Optimal parameters of low-level laser therapy (LLLT) for wound healing are still discussed. Hence, our study was aimed to compare effects of different power densities of LLLT at 635 nm in rats. Four, round, full-thickness, skin wounds were made on the backs of 48 rats that were divided into two groups (non-steroid laser-treated and steroid laser-treated). Three wounds were stimulated daily with a diode laser (daily dose 5 J/cm²) each with different power density (1 mW/cm², 5 mW/cm², and 15 mW/cm²), whereas the fourth wound served as a control. Two days, 6 days, and 14 days after surgery, eight animals from each group were killed and samples were removed for histological evaluation. In the non-steroid laser-treated rats, significant acceleration of epithelization and collagen synthesis 2 days and 6 days after surgery was observed in stimulated wounds. In steroid laser-treated rats, 2 days and 14 days after surgery, a decreased leucocyte/macrophage ratio and a reduction in the area of granulation tissue were recorded, respectively. In conclusion, LLLT, by the method we used, improved wound healing in the non-steroid laser-treated rats, but it was useless after corticosteroid treatment.     

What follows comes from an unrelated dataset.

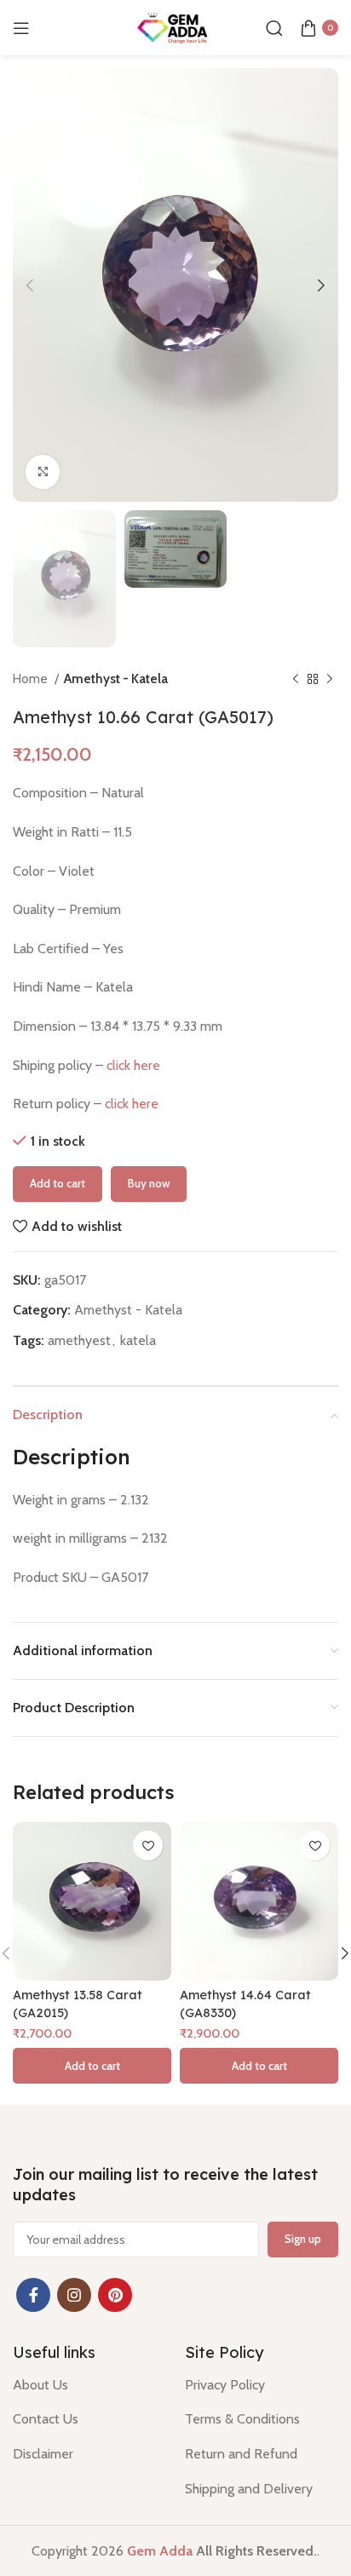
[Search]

Effect of red and near-infrared wavelengths on low-level laser (light) therapy-induced healing of partial-thickness dermal abrasion in mice

Low-level laser (light) therapy (LLLT) promotes wound healing, reduces pain and inflammation, and prevents tissue death. Studies have explored the effects of various radiant exposures on the effect of LLLT; however, studies of wavelength dependency in in vivo models are less common. In the present study, the healing effects of LLLT mediated by different wavelengths of light in the red and near-infrared (NIR) wavelength regions (635, 730, 810, and 980 nm) delivered at constant fluence (4 J/cm²) and fluence rate (10 mW/cm²) were evaluated in a mouse model of partial-thickness dermal abrasion. Wavelengths of 635 and 810 nm were found to be effective in promoting the healing of dermal abrasions. However, treatment using 730- and 980-nm wavelengths showed no sign of stimulated healing. Healing was maximally augmented in mice treated with an 810-nm wavelength, as evidenced by significant wound area reduction (p?<?0.05), enhanced collagen accumulation, and complete re-epithelialization as compared to other wavelengths and non-illuminated controls. Significant acceleration of re-epithelialization and cellular proliferation revealed by immunofluorescence staining for cytokeratin-14 and proliferating cell nuclear antigen (p?<?0.05) was evident in the 810-nm wavelength compared with other groups. Photobiomodulation mediated by red (635 nm) and NIR (810 nm) light suggests that the biological response of the wound tissue depends on the wavelength employed. The effectiveness of 810-nm wavelength agrees with previous publications and, together with the partial effectiveness of 635 nm and the ineffectiveness of 730 and 980 nm wavelengths, can be explained by the absorption spectrum of cytochrome c oxidase, the candidate mitochondrial chromophore in LLLT.